The Other Mrs Walker – Mary Paulson-Ellis (Mantle)
An old lady dies alone and unheeded in a cold Edinburgh flat, on a snowy Christmas night. A faded emerald dress hangs in her wardrobe; a spilt glass of whisky pools on the carpet. A few days later a middle-aged woman arrives back to the city of her birth, her future uncertain, her past in tatters. But what Margaret Penny cannot yet know is that in investigating the death of one friendless old lady, her own life will become enriched beyond measure.
Mary’s debut is an exceptional work that spans decades and weaves two stories together. Tragedy, loss, children, isolation, family – this is one that will draw you in. Mary will be part of our debut showcase talking about this magnificent book – do join us and discover a great talent.
The Comet Seekers – Helen Sedgwick (Harvill Secker)
Róisín and François first meet in the snowy white expanse of Antarctica. And everything changes. While Róisín grew up in a tiny village in Ireland, ablaze with a passion for science and the skies and for all there is to discover about the world, François was raised by his beautiful young mother, who dreamt of new worlds but was unable to turn her back on her past.
A lifetime feels a long time, but it’s barely a blink of an eye to a comet. Dipping through the past of the characters and their families only when a comet is in the sky, this encompasses a thousand years in a few hundred pages in a story in which the sky is home, it’s adventure, family and a new start – everything and nothing. Helen will also be joining us for our debut showcase.

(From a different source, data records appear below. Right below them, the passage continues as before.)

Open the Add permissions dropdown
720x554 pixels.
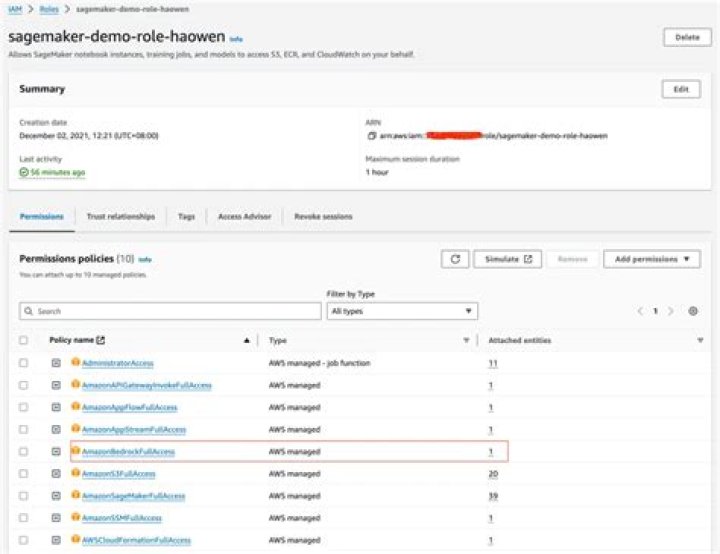click(652, 259)
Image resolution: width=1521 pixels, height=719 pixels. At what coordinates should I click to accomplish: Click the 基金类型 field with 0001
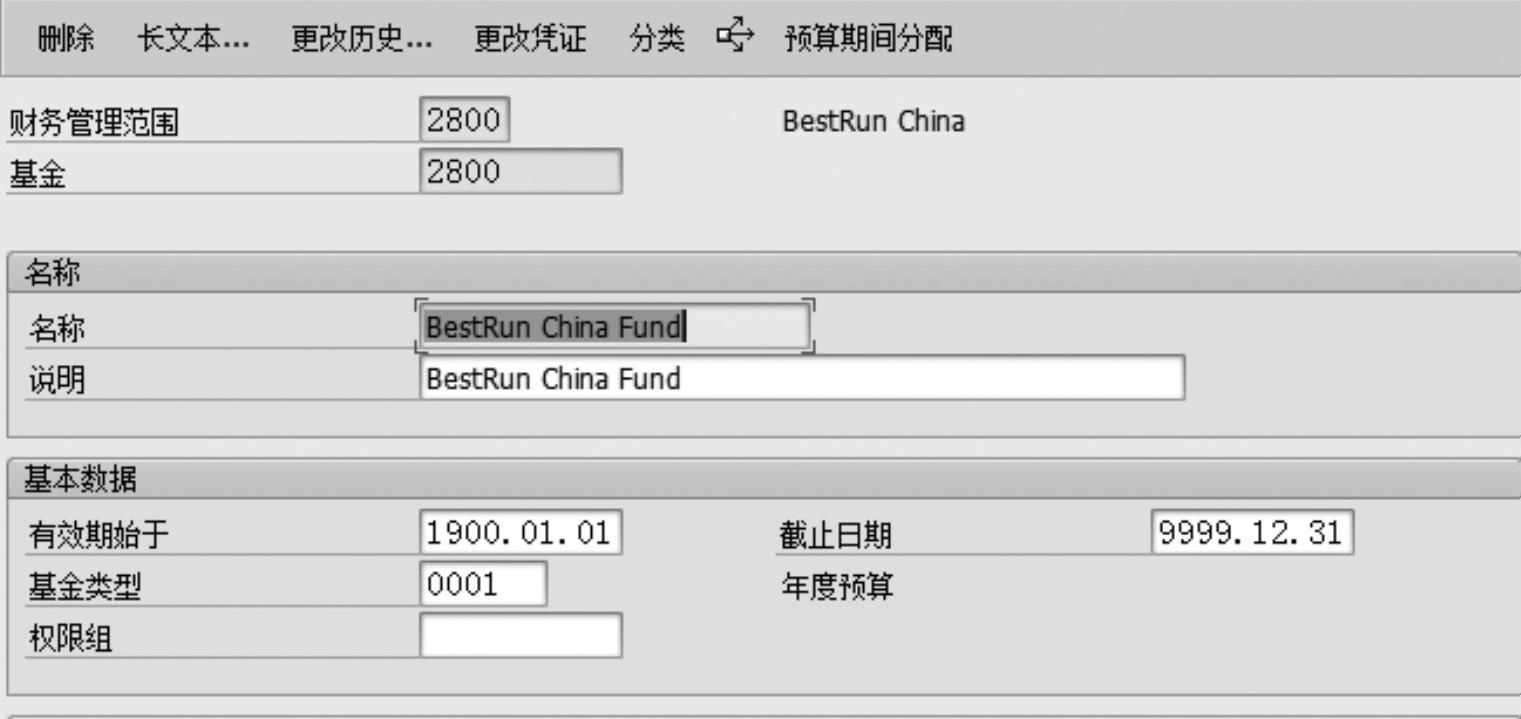click(483, 584)
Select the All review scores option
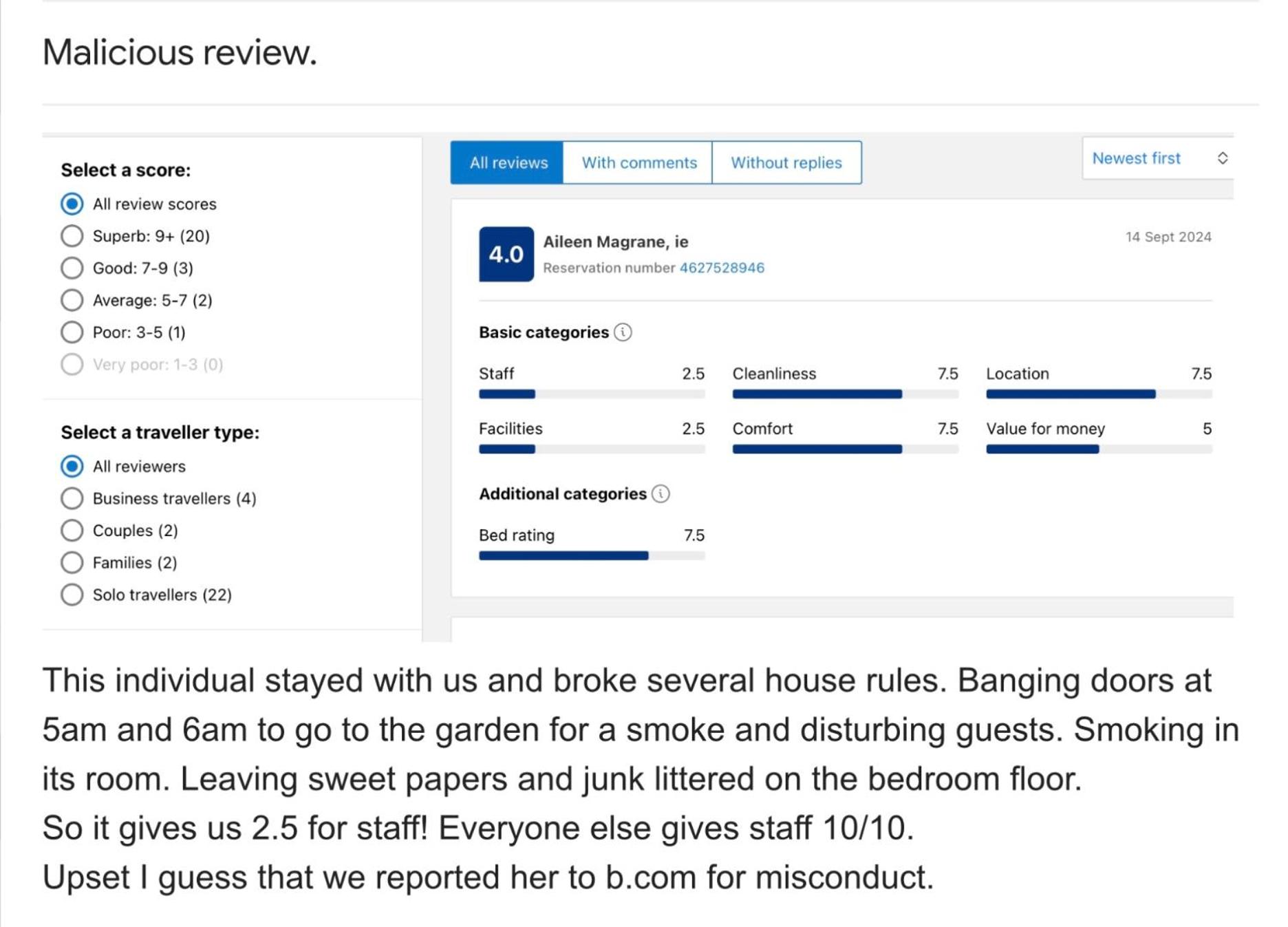This screenshot has width=1288, height=927. coord(72,204)
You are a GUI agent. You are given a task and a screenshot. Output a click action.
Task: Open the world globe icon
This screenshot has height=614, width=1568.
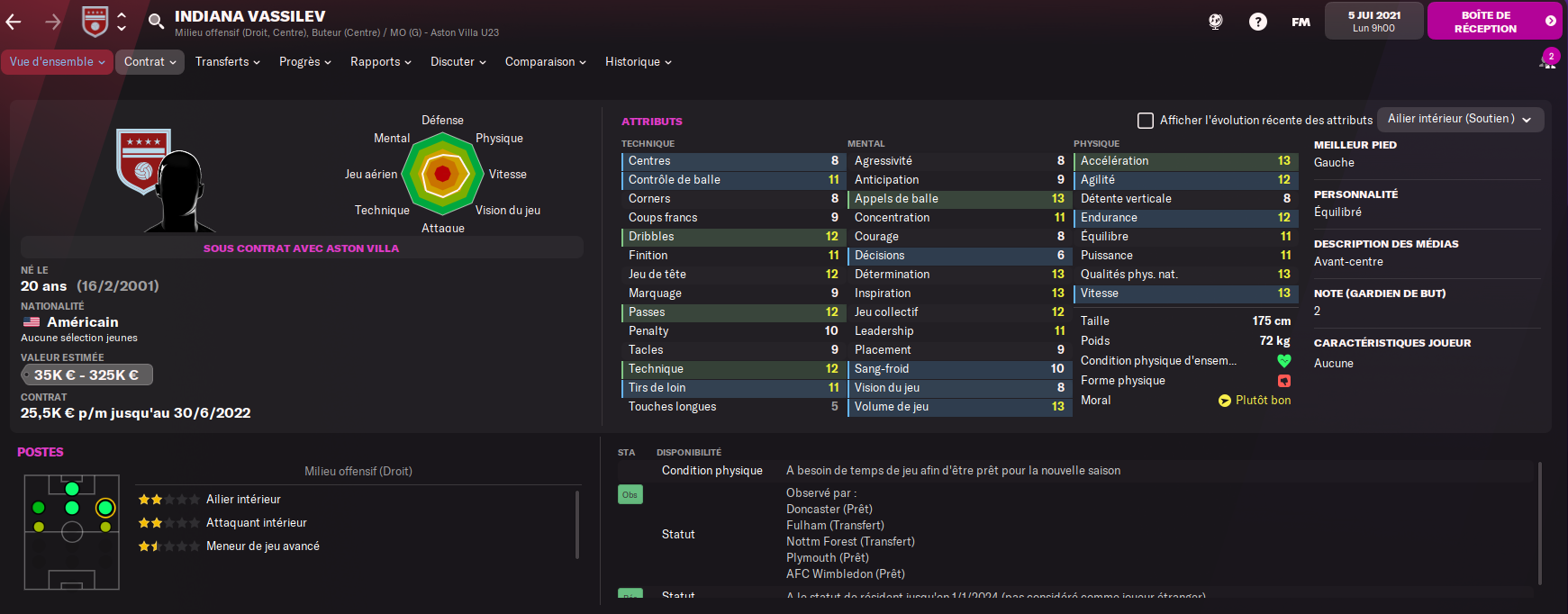tap(1215, 22)
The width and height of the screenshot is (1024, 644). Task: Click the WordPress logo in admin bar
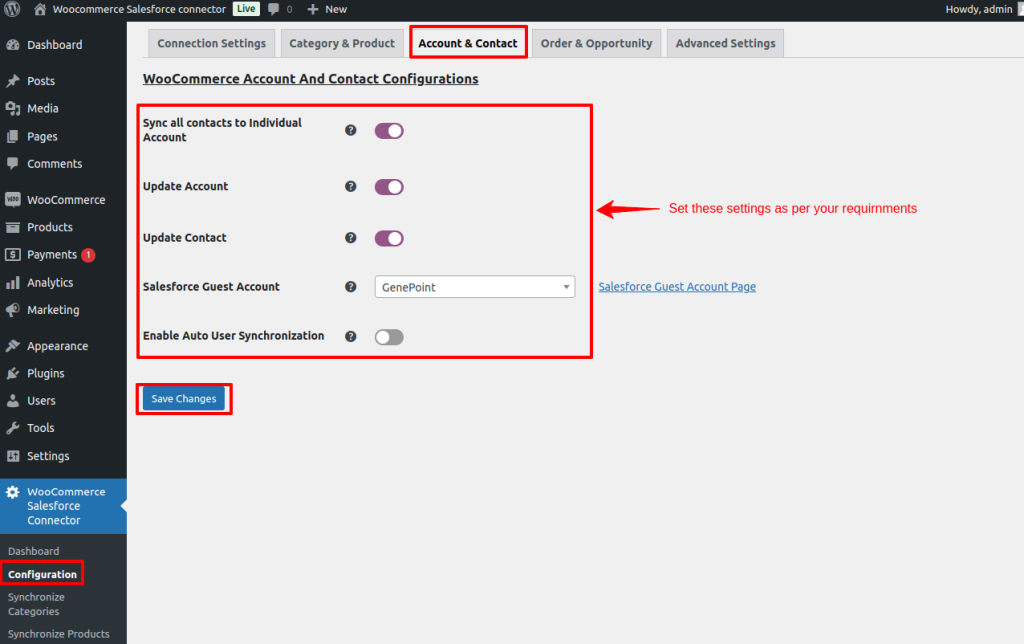(13, 9)
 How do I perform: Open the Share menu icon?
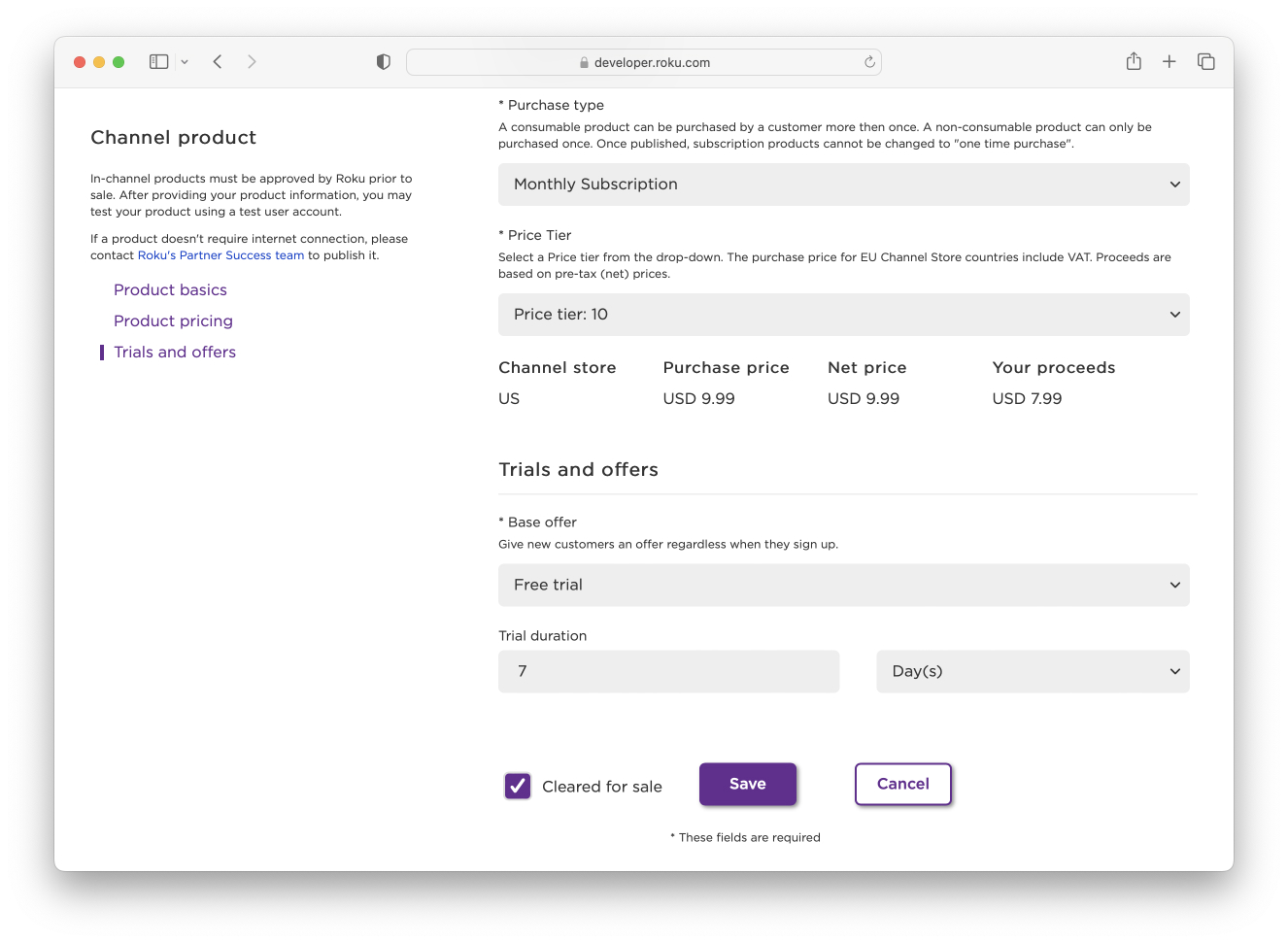click(1134, 62)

The Ballad of Halo Jones – Alan Moore, Ian Gibson (2000AD)
When Halo Jones grows bored with her life in The Hoop a futuristic world where jobs are scarce and excitement is non-existent she sets out to see the galaxy, any way she can. But can she survive the highs and lows that lie in her path, including an extended period of shipboard servitude and a tour of duty in a terrifying war that defies the physics of space and time?
The classic feminist space opera – an epic description by all accounts – is a fun space-age read in a world with no jobs and excitement, but a universe that offers so much more.
So, what have you all been reading this week?